Yves Klein Was Blue and That Made Virginia Dwan Happy
THE DAILY PIC: Coming to the National Gallery, a survey of the career of dealer Virginia Dwan, one of Yves Klein's greatest backers.
THE DAILY PIC (#1635): This could hardly be anything other than a Blue Monochrome by Yves Klein, this one an iteration from 1960 that was acquired by the American dealer Virginia Dwan, out of the landmark show she gave Klein in Los Angeles in 1961. The painting will take a star turn in the big Dwan exhibition that opens at the end of this month at the National Gallery in Washington, surveying her career as a dealer and the art she acquired over its course, much of which is now headed for the NGA collection.
When I interviewed Dwan the other month, for a profile appearing this coming weekend in the New York Times, she told a nice little story about having first come across Klein’s work by accident as she was strolling along the posh rue du Faubourg Saint-Honoré in Paris, spotting it in the window of a gallery that was closed. “I just stood there staring at it, because it was very hypnotic,” Dwan told me. She came back the next day and at once arranged to give Klein his solo in her own new gallery.
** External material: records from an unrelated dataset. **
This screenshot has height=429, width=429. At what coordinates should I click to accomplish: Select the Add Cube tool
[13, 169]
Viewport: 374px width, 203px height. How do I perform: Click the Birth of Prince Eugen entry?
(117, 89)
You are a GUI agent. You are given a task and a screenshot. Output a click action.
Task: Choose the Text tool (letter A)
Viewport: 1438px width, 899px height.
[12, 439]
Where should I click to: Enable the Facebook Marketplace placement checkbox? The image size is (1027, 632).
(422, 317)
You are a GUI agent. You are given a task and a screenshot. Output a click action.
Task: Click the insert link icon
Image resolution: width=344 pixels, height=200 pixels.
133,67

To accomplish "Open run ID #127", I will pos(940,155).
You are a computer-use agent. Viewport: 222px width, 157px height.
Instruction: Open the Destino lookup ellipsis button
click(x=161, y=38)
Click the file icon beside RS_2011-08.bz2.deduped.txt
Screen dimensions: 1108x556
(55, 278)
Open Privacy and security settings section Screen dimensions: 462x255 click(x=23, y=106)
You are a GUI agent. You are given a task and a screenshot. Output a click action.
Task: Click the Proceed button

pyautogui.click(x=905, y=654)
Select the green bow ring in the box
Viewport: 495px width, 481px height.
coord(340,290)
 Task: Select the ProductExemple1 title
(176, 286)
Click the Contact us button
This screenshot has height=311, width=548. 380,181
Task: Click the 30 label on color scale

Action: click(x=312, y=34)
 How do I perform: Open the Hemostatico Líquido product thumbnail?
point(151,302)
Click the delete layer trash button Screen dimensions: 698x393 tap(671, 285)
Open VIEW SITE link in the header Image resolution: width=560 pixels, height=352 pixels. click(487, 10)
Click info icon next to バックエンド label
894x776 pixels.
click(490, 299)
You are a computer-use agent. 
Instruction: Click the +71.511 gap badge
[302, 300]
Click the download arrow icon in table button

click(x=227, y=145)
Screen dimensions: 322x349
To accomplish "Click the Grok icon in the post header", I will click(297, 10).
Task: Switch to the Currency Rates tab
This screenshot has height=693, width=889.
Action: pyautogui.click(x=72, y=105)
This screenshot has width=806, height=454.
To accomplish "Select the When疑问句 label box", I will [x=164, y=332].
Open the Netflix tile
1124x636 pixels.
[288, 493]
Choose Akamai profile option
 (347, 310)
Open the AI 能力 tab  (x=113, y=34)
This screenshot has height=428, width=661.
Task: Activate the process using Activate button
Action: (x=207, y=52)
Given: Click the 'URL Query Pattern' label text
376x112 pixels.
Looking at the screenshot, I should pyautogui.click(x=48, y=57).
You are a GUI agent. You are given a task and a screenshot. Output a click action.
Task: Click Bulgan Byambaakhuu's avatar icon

I’m convinced that Klein had a bigger influence on American art of the ’60s than is usually acknowledged. His monochromes are often linked to the “spiritual” 1950s abstractions of Mark Rothko and Ad Reinhardt, but I’ve argued that they have an absurdist and conceptual streak that brings them closer to some of the wackier work of the following decade. That makes Dwan’s show of Klein’s work even more prescient and important than we might have thought. (Dwan Collection, New York; © 2016 Artists Rights Society (ARS), New York / ADAGP, Paris)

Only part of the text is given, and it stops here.